Task instructions
The lines to return are the one containing "Click 'Records visit" and all that follow it in the entries below, duplicated exactly and nothing else.

The data

<<<<

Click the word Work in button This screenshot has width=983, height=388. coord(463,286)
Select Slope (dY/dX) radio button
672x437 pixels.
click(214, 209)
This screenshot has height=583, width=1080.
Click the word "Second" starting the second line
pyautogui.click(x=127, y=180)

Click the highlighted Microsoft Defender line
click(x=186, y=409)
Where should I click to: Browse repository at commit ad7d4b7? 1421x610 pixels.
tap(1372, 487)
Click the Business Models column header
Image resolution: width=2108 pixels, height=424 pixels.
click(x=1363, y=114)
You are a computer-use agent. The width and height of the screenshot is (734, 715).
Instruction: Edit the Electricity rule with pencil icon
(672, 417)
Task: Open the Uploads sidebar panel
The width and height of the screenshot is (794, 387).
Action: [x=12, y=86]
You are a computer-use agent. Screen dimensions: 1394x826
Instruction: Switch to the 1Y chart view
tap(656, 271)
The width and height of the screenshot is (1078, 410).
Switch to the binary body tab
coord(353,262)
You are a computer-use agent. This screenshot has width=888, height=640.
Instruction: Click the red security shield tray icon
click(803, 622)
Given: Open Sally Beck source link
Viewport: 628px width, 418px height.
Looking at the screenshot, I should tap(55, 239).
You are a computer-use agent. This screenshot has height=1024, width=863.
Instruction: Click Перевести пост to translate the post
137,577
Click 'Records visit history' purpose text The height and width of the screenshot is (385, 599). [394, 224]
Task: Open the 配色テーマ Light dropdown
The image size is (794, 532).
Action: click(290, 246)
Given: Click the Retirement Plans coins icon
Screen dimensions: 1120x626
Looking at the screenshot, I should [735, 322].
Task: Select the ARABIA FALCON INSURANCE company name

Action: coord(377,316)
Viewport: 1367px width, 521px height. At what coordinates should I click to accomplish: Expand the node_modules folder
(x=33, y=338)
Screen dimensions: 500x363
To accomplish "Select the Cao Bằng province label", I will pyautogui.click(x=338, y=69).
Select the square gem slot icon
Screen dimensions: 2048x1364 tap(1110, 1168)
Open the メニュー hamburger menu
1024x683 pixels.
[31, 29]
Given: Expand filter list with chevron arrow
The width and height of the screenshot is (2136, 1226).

>>>>

Solution to this task
Click 'Records visit history' purpose text The height and width of the screenshot is (385, 599). [394, 224]
Task: Open the 配色テーマ Light dropdown
The image size is (794, 532).
Action: click(290, 246)
Given: Click the Retirement Plans coins icon
Screen dimensions: 1120x626
Looking at the screenshot, I should [735, 322].
Task: Select the ARABIA FALCON INSURANCE company name

Action: coord(377,316)
Viewport: 1367px width, 521px height. At what coordinates should I click to accomplish: Expand the node_modules folder
(x=33, y=338)
Screen dimensions: 500x363
To accomplish "Select the Cao Bằng province label", I will pyautogui.click(x=338, y=69).
Select the square gem slot icon
Screen dimensions: 2048x1364 tap(1110, 1168)
Open the メニュー hamburger menu
1024x683 pixels.
[31, 29]
Given: Expand filter list with chevron arrow
The width and height of the screenshot is (2136, 1226).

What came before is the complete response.